__REQUIREMENT 1__. List each distinct error code returned in the code review excerpt.

EXCERPTED TEXT start

Well.. I don't know why they are that way.  Is that int parameter the
XICS server number, which need not be the same as the vcpu_id ?  Can
we set that arbitrarily in XIVE as well?

It looks like these parameters need a name change at least to make it
clearer what the distinction is.

> >> +{
> >> +	struct kvmppc_xive *xive = dev->private;
> >> +	struct kvmppc_xive_vcpu *xc;
> >> +	int rc;
> >> +
> >> +	pr_devel("native_connect_vcpu(cpu=%d)\n", cpu);
> >> +
> >> +	if (dev->ops != &kvm_xive_native_ops) {
> >> +		pr_devel("Wrong ops !\n");
> >> +		return -EPERM;
> >> +	}
> >> +	if (xive->kvm != vcpu->kvm)
> >> +		return -EPERM;
> >> +	if (vcpu->arch.irq_type)
> > 
> > Please use an explicit == / != here so we don't have to remember which
> > symbolic value corresponds to 0.
> 
> ok. I agree.
> 
> Thanks,
> 
> C. 
> 
> 
> > 
> >> +		return -EBUSY;
> >> +	if (kvmppc_xive_find_server(vcpu->kvm, cpu)) {
> >> +		pr_devel("Duplicate !\n");
> >> +		return -EEXIST;
> >> +	}
> >> +	if (cpu >= KVM_MAX_VCPUS) {
> >> +		pr_devel("Out of bounds !\n");
> >> +		return -EINVAL;
> >> +	}
> >> +	xc = kzalloc(sizeof(*xc), GFP_KERNEL);
> >> +	if (!xc)

EXCERPTED TEXT end
AVAILABLE DATA start

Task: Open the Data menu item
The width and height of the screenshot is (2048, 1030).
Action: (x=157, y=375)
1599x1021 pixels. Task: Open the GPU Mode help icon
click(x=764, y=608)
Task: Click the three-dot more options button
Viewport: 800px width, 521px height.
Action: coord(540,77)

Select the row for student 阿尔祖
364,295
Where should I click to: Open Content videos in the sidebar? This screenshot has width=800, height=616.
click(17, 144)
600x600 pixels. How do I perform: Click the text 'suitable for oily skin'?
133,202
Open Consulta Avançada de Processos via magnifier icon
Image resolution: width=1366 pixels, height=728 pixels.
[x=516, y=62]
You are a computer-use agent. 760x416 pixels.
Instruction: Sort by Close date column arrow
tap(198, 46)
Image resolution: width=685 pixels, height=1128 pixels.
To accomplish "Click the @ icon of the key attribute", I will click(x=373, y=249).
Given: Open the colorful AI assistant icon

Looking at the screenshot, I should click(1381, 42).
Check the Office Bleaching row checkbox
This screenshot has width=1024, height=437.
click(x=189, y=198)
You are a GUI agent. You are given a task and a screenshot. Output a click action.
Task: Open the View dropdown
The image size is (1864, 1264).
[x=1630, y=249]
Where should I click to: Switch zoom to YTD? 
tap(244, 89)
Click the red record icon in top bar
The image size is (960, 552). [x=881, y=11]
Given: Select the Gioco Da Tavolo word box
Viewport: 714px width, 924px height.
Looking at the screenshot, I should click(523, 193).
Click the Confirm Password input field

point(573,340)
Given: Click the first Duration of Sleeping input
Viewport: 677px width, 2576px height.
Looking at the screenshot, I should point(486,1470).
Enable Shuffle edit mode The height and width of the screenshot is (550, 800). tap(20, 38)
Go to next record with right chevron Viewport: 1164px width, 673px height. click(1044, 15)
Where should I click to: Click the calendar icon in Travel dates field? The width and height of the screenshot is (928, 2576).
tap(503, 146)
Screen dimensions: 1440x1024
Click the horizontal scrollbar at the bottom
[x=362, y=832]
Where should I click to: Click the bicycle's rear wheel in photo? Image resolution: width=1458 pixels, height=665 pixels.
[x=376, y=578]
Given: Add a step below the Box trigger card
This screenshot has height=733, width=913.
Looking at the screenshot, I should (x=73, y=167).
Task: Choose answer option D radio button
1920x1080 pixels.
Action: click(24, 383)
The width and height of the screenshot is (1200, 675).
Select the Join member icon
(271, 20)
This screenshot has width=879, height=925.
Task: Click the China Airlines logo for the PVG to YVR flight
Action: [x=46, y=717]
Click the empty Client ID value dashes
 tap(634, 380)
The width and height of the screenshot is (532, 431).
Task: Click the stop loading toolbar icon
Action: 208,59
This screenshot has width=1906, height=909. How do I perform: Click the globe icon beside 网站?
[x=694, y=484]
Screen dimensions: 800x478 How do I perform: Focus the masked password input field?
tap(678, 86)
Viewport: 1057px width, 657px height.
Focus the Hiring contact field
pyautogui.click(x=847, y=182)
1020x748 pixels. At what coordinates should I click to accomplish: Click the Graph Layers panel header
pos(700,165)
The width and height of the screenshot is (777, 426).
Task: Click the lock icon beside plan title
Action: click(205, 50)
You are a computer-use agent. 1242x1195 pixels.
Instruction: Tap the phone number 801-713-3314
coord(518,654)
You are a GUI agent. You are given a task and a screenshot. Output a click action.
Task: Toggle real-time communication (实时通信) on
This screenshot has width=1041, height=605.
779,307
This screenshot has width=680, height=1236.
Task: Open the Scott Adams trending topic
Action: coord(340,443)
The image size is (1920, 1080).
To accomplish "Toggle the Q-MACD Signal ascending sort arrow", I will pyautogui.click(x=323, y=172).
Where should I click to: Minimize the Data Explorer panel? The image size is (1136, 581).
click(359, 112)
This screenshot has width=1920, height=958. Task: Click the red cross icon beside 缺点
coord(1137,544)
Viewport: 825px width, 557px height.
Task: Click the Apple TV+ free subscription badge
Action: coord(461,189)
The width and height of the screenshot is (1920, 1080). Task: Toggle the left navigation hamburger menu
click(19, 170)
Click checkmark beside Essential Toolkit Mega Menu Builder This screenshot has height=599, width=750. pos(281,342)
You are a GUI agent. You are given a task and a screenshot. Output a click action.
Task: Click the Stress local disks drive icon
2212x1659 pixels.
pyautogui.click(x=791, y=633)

AVAILABLE DATA end

__REQUIREMENT 2__. In the rows, rewrite the lines from the line with "You are a computer-use agent. 760x416 pixels." up to and including the line with "[x=376, y=578]", replacing "Viewport" with "Screen" and leaving everything else unchanged.

__TASK RESPONSE 1__. -EPERM, -EBUSY, -EEXIST, -EINVAL

__TASK RESPONSE 2__.
You are a computer-use agent. 760x416 pixels.
Instruction: Sort by Close date column arrow
tap(198, 46)
Image resolution: width=685 pixels, height=1128 pixels.
To accomplish "Click the @ icon of the key attribute", I will click(x=373, y=249).
Given: Open the colorful AI assistant icon

Looking at the screenshot, I should click(1381, 42).
Check the Office Bleaching row checkbox
This screenshot has width=1024, height=437.
click(x=189, y=198)
You are a GUI agent. You are given a task and a screenshot. Output a click action.
Task: Open the View dropdown
The image size is (1864, 1264).
[x=1630, y=249]
Where should I click to: Switch zoom to YTD? 
tap(244, 89)
Click the red record icon in top bar
The image size is (960, 552). [x=881, y=11]
Given: Select the Gioco Da Tavolo word box
Screen: 714px width, 924px height.
Looking at the screenshot, I should click(523, 193).
Click the Confirm Password input field

point(573,340)
Given: Click the first Duration of Sleeping input
Screen: 677px width, 2576px height.
Looking at the screenshot, I should point(486,1470).
Enable Shuffle edit mode The height and width of the screenshot is (550, 800). tap(20, 38)
Go to next record with right chevron Screen: 1164px width, 673px height. click(1044, 15)
Where should I click to: Click the calendar icon in Travel dates field? The width and height of the screenshot is (928, 2576).
tap(503, 146)
Screen dimensions: 1440x1024
Click the horizontal scrollbar at the bottom
[x=362, y=832]
Where should I click to: Click the bicycle's rear wheel in photo? Image resolution: width=1458 pixels, height=665 pixels.
[x=376, y=578]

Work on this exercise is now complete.